Warschau selbst kam mir die ersten Tage sehr „fremdenfeindlich“ vor: In dem Sinne, dass einem nirgendwo erklärt wird, wie die Stadt eigentlich „funktioniert“. Von welcher der vielen Busstationen am Hauptbahnhof fährt meine Linie? Woher bekomme ich ein Ticket? Und für welche Tarifzone? Wo bin ich? Wo geht’s lang? – Das alles muss man selber rausfinden. Beschilderung ist rar und wenn meist nur auf Polnisch (was mich in einer Hauptstadt wirklich sehr gewundert hat). Am besten wäre sicher, wenn man einen Bekannten vor Ort hat, der einem alles zeigt und erklärt.
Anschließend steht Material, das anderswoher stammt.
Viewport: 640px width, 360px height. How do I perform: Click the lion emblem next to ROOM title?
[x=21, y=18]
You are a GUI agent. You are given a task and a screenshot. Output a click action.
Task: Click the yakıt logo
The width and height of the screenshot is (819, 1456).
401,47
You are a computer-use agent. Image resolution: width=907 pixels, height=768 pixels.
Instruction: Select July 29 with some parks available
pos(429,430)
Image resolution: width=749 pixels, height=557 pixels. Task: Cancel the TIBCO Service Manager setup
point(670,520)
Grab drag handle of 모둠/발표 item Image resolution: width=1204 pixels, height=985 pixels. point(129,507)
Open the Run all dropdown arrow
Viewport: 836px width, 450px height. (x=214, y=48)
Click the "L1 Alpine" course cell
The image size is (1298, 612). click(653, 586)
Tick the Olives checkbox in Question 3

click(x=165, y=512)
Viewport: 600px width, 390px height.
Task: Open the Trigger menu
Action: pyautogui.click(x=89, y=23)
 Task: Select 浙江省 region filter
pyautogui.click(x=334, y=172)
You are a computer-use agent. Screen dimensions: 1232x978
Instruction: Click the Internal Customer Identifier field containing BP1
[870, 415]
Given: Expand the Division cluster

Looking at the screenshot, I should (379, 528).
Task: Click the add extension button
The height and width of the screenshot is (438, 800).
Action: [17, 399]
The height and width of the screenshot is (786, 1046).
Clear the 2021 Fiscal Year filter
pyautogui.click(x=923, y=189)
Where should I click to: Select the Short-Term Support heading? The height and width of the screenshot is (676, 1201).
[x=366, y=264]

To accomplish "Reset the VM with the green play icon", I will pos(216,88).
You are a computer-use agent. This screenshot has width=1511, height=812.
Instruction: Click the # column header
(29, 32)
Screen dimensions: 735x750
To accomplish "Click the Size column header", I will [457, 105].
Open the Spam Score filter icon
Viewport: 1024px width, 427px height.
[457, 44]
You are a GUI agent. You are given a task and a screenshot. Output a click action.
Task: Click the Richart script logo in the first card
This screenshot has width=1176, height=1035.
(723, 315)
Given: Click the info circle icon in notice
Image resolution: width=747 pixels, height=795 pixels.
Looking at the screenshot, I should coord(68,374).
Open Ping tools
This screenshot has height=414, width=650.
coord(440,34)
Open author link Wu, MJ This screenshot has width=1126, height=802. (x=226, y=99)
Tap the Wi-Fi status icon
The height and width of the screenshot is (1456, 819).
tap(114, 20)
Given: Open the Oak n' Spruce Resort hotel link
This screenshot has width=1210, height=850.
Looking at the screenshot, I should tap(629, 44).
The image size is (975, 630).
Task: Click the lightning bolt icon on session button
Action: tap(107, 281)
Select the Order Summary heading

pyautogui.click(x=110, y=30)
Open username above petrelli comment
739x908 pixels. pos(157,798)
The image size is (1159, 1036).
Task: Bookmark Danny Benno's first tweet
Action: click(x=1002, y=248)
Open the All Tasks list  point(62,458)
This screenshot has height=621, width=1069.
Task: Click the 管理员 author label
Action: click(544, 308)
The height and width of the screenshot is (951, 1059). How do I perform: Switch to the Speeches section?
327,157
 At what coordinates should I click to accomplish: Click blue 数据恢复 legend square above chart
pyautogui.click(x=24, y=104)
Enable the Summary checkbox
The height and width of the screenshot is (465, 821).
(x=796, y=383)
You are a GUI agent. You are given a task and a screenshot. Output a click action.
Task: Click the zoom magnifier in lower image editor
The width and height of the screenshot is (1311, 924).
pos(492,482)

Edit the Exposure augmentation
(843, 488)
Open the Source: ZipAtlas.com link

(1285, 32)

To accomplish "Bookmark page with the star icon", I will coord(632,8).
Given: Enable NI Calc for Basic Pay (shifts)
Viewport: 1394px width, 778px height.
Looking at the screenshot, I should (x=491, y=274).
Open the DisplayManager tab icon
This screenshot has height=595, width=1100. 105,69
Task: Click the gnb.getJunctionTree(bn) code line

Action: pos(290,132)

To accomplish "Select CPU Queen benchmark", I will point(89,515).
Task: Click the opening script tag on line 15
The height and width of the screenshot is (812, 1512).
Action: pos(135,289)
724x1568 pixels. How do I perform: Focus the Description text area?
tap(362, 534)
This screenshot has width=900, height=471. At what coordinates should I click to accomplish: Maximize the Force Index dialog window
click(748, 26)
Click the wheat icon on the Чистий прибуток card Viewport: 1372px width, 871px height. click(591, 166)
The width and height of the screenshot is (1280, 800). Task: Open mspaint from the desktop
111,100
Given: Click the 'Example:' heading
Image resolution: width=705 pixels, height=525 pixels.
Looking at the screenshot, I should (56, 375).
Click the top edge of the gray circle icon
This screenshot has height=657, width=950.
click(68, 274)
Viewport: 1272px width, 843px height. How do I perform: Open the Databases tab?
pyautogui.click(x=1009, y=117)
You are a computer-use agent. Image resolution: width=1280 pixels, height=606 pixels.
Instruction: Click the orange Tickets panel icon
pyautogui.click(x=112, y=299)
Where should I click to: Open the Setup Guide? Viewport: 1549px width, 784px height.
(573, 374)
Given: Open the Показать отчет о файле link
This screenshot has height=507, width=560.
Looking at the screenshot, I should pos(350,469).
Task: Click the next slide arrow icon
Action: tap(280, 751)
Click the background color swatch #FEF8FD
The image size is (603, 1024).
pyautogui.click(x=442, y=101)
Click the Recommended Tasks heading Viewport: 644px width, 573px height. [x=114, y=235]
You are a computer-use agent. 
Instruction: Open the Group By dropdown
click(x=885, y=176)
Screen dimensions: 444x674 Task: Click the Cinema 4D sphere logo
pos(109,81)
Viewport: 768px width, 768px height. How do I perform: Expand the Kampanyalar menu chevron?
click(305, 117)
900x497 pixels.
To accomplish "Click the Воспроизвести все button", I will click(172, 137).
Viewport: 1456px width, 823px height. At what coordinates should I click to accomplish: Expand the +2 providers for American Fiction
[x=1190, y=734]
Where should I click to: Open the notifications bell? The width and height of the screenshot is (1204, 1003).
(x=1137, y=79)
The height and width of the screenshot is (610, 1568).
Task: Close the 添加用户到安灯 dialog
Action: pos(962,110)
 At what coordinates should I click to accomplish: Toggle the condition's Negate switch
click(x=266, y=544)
Aber auch „auf die harte Tour“ findet man sich recht schnell zurecht: Nach ein, zwei Wochen ist man schon ein rechter „Insider“, man weiß, welche Tram man nehmen muss, und steigt nicht mehr in den Bus, der in die falsche Richtung fährt. Doch um ein solcher „Insider“ zu werden, braucht man mindestens ein solides Grundlagen-Polnisch: In so einer großen Stadt passiert einfach zu viel, als dass man sich auf Regelmäßigkeiten verlassen könnte. Beispielsweise fuhr meine Tram eines Tages nicht mehr die gewohnte Strecke: Sie wurde wegen Bauarbeiten an der neuen Metrolinie umgeleitet. Das hatte ich in der Zeitung gelesen. Zum Glück. Denn in der Tram selbst wurde das nicht an die große Glocke gehängt, dass nun zahlreiche Stationen nicht mehr angefahren wurden: In der Tram hing ein winziger Zettel, auf dem die veränderten Haltestellen standen, den man jedoch nie lesen konnte, da es unmöglich war, sich durch das morgendliche Menschengedränge in der Tram bis zu diesem Zettel vorzuarbeiten. – Im Umkehrschluss heißt das natürlich, dass, wer in dieser Stadt „überleben“ will, sehr viel Zeitung lesen, sich jedes unbekannte Wort übersetzen und notfalls die Passanten fragen muss. Also: Polnisch intensiv.